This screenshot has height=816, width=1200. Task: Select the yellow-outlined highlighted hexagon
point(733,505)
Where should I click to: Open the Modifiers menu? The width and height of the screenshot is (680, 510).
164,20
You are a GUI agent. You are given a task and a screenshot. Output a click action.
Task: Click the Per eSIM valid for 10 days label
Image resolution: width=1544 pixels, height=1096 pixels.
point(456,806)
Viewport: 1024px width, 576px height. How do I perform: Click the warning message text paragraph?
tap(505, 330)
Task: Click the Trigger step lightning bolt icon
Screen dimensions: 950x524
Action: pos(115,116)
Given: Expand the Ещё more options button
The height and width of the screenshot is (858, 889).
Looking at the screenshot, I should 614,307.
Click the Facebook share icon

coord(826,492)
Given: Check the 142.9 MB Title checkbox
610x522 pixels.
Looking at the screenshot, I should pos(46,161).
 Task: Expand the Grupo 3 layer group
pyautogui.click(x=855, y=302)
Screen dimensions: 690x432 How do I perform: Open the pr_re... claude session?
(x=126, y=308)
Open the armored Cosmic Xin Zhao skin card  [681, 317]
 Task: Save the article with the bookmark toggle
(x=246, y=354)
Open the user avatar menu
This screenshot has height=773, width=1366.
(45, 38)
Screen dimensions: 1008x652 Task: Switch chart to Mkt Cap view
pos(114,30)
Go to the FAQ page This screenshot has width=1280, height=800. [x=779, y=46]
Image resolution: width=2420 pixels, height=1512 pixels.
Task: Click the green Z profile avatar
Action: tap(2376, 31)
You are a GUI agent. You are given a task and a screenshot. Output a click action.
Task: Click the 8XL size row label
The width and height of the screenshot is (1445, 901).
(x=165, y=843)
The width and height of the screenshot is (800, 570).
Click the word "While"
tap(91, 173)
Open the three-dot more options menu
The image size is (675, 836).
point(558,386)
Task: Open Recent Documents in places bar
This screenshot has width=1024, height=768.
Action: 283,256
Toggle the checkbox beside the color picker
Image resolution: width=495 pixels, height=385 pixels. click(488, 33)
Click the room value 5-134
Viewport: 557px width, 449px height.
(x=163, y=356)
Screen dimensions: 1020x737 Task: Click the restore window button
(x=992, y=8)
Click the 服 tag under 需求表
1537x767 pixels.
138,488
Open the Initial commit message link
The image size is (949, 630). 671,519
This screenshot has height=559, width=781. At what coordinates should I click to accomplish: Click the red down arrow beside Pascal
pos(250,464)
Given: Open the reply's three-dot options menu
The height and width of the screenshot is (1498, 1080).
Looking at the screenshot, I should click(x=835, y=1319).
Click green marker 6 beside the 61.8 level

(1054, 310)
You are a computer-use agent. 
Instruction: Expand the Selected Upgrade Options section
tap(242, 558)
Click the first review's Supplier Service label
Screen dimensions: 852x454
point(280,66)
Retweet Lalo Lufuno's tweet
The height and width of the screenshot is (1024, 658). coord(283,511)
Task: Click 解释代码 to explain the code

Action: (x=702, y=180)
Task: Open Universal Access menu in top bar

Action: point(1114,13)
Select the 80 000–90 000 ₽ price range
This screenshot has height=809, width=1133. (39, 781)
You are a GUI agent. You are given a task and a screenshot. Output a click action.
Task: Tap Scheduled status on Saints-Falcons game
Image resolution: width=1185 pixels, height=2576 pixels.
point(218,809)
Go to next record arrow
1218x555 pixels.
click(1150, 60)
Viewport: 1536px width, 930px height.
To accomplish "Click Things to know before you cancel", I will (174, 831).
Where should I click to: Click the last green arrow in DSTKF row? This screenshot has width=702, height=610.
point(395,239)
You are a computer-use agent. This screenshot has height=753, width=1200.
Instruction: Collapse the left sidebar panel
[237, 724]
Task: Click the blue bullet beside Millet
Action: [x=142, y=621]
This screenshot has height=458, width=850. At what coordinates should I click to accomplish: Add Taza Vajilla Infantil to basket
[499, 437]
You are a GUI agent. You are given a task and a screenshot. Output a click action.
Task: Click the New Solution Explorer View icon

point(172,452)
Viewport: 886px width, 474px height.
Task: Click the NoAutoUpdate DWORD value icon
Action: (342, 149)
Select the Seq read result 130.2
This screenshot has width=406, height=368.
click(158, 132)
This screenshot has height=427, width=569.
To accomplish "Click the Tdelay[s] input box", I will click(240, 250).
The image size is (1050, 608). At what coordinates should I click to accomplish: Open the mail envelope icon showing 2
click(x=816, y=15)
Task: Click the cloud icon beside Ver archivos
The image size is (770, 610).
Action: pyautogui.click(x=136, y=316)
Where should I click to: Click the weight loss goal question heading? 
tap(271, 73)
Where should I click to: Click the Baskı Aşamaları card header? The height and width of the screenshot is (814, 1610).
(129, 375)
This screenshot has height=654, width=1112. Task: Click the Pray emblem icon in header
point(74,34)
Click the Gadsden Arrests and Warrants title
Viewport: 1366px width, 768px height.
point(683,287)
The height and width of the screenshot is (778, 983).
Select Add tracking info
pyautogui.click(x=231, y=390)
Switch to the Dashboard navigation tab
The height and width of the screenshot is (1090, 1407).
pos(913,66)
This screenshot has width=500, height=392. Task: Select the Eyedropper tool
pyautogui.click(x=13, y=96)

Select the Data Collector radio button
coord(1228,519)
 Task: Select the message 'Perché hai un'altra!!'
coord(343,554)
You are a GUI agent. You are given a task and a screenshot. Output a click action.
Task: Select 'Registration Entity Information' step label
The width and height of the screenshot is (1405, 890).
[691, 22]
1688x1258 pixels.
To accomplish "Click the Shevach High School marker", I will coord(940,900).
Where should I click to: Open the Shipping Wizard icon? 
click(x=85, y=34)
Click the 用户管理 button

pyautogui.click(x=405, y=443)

What the task asks:
Across the whole listing above, count each line in which the string "will" occurs; respond with that number only.

Finished task:
3